=== DATASET ===

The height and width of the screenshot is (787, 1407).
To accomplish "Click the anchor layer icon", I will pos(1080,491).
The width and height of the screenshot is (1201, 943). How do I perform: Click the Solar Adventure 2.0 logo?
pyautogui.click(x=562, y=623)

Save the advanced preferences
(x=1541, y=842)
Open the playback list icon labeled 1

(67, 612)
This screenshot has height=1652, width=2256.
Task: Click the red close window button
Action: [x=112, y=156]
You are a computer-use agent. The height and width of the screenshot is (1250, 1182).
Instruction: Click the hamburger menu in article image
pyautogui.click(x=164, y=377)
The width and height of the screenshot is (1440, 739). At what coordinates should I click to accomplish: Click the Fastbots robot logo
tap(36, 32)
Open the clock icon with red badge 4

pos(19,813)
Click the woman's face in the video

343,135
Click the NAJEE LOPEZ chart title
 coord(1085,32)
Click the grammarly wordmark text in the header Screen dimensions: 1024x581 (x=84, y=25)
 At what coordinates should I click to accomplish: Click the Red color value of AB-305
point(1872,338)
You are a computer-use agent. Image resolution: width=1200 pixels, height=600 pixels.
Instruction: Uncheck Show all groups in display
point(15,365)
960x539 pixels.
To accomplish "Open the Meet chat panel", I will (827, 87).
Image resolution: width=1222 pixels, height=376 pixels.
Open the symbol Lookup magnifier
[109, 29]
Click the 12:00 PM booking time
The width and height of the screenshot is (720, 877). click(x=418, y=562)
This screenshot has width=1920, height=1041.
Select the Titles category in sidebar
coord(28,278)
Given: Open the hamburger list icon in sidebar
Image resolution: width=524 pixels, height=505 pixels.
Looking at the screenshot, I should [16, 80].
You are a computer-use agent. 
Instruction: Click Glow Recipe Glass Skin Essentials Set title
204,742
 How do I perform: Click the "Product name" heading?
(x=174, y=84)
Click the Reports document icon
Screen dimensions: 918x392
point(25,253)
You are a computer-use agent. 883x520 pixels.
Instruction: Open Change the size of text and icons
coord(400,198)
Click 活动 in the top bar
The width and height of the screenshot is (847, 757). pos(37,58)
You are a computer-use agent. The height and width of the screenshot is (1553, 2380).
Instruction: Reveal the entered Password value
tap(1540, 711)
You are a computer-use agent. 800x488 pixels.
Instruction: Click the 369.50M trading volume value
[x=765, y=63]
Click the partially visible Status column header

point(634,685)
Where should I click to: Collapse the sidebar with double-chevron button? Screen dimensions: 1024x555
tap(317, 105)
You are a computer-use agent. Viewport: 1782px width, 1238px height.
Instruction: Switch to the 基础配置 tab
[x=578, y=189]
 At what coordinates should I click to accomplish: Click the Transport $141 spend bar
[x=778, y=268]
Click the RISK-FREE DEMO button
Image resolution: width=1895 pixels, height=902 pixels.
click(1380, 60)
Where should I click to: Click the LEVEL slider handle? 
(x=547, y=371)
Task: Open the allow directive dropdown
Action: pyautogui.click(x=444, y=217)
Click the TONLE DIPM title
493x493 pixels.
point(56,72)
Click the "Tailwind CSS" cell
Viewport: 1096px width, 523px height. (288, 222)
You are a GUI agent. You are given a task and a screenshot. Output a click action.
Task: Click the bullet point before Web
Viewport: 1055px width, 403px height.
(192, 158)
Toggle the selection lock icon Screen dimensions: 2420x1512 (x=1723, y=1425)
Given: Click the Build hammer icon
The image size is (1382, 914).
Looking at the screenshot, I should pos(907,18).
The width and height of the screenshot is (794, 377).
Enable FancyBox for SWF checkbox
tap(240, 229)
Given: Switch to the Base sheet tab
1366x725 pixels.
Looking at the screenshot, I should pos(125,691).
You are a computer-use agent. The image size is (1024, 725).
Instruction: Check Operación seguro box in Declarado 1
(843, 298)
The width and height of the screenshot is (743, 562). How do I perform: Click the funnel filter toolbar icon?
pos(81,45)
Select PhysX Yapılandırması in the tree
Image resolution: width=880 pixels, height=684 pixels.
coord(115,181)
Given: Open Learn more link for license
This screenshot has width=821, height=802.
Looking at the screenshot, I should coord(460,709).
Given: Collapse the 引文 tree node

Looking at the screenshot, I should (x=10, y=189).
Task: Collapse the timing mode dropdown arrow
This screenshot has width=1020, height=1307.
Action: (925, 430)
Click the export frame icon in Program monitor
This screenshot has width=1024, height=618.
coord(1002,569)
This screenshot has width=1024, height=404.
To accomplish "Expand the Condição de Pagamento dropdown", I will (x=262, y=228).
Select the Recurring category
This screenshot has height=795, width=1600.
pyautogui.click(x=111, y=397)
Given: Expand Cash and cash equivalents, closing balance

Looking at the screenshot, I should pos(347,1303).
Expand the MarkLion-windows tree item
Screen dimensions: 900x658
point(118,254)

===

> _YOUR INSTRUCTIONS_: Can you reproduce every one of the entries above word for word, without changing anything?

> _TASK ANSWER_:
The height and width of the screenshot is (787, 1407).
To accomplish "Click the anchor layer icon", I will pos(1080,491).
The width and height of the screenshot is (1201, 943). How do I perform: Click the Solar Adventure 2.0 logo?
pyautogui.click(x=562, y=623)

Save the advanced preferences
(x=1541, y=842)
Open the playback list icon labeled 1

(67, 612)
This screenshot has height=1652, width=2256.
Task: Click the red close window button
Action: [x=112, y=156]
You are a computer-use agent. The height and width of the screenshot is (1250, 1182).
Instruction: Click the hamburger menu in article image
pyautogui.click(x=164, y=377)
The width and height of the screenshot is (1440, 739). At what coordinates should I click to accomplish: Click the Fastbots robot logo
tap(36, 32)
Open the clock icon with red badge 4

pos(19,813)
Click the woman's face in the video

343,135
Click the NAJEE LOPEZ chart title
 coord(1085,32)
Click the grammarly wordmark text in the header Screen dimensions: 1024x581 (x=84, y=25)
 At what coordinates should I click to accomplish: Click the Red color value of AB-305
point(1872,338)
You are a computer-use agent. Image resolution: width=1200 pixels, height=600 pixels.
Instruction: Uncheck Show all groups in display
point(15,365)
960x539 pixels.
To accomplish "Open the Meet chat panel", I will (827, 87).
Image resolution: width=1222 pixels, height=376 pixels.
Open the symbol Lookup magnifier
[109, 29]
Click the 12:00 PM booking time
The width and height of the screenshot is (720, 877). click(x=418, y=562)
This screenshot has width=1920, height=1041.
Select the Titles category in sidebar
coord(28,278)
Given: Open the hamburger list icon in sidebar
Image resolution: width=524 pixels, height=505 pixels.
Looking at the screenshot, I should [16, 80].
You are a computer-use agent. 
Instruction: Click Glow Recipe Glass Skin Essentials Set title
204,742
 How do I perform: Click the "Product name" heading?
(x=174, y=84)
Click the Reports document icon
Screen dimensions: 918x392
point(25,253)
You are a computer-use agent. 883x520 pixels.
Instruction: Open Change the size of text and icons
coord(400,198)
Click 活动 in the top bar
The width and height of the screenshot is (847, 757). pos(37,58)
You are a computer-use agent. The height and width of the screenshot is (1553, 2380).
Instruction: Reveal the entered Password value
tap(1540, 711)
You are a computer-use agent. 800x488 pixels.
Instruction: Click the 369.50M trading volume value
[x=765, y=63]
Click the partially visible Status column header

point(634,685)
Where should I click to: Collapse the sidebar with double-chevron button? Screen dimensions: 1024x555
tap(317, 105)
You are a computer-use agent. Viewport: 1782px width, 1238px height.
Instruction: Switch to the 基础配置 tab
[x=578, y=189]
 At what coordinates should I click to accomplish: Click the Transport $141 spend bar
[x=778, y=268]
Click the RISK-FREE DEMO button
Image resolution: width=1895 pixels, height=902 pixels.
click(1380, 60)
Where should I click to: Click the LEVEL slider handle? 
(x=547, y=371)
Task: Open the allow directive dropdown
Action: pyautogui.click(x=444, y=217)
Click the TONLE DIPM title
493x493 pixels.
point(56,72)
Click the "Tailwind CSS" cell
Viewport: 1096px width, 523px height. (288, 222)
You are a GUI agent. You are given a task and a screenshot. Output a click action.
Task: Click the bullet point before Web
Viewport: 1055px width, 403px height.
(192, 158)
Toggle the selection lock icon Screen dimensions: 2420x1512 (x=1723, y=1425)
Given: Click the Build hammer icon
The image size is (1382, 914).
Looking at the screenshot, I should pos(907,18).
The width and height of the screenshot is (794, 377).
Enable FancyBox for SWF checkbox
tap(240, 229)
Given: Switch to the Base sheet tab
1366x725 pixels.
Looking at the screenshot, I should pos(125,691).
You are a computer-use agent. The image size is (1024, 725).
Instruction: Check Operación seguro box in Declarado 1
(843, 298)
The width and height of the screenshot is (743, 562). How do I perform: Click the funnel filter toolbar icon?
pos(81,45)
Select PhysX Yapılandırması in the tree
Image resolution: width=880 pixels, height=684 pixels.
coord(115,181)
Given: Open Learn more link for license
This screenshot has width=821, height=802.
Looking at the screenshot, I should coord(460,709).
Given: Collapse the 引文 tree node

Looking at the screenshot, I should (x=10, y=189).
Task: Collapse the timing mode dropdown arrow
This screenshot has width=1020, height=1307.
Action: (925, 430)
Click the export frame icon in Program monitor
This screenshot has width=1024, height=618.
coord(1002,569)
This screenshot has width=1024, height=404.
To accomplish "Expand the Condição de Pagamento dropdown", I will (x=262, y=228).
Select the Recurring category
This screenshot has height=795, width=1600.
pyautogui.click(x=111, y=397)
Given: Expand Cash and cash equivalents, closing balance

Looking at the screenshot, I should pos(347,1303).
Expand the MarkLion-windows tree item
Screen dimensions: 900x658
point(118,254)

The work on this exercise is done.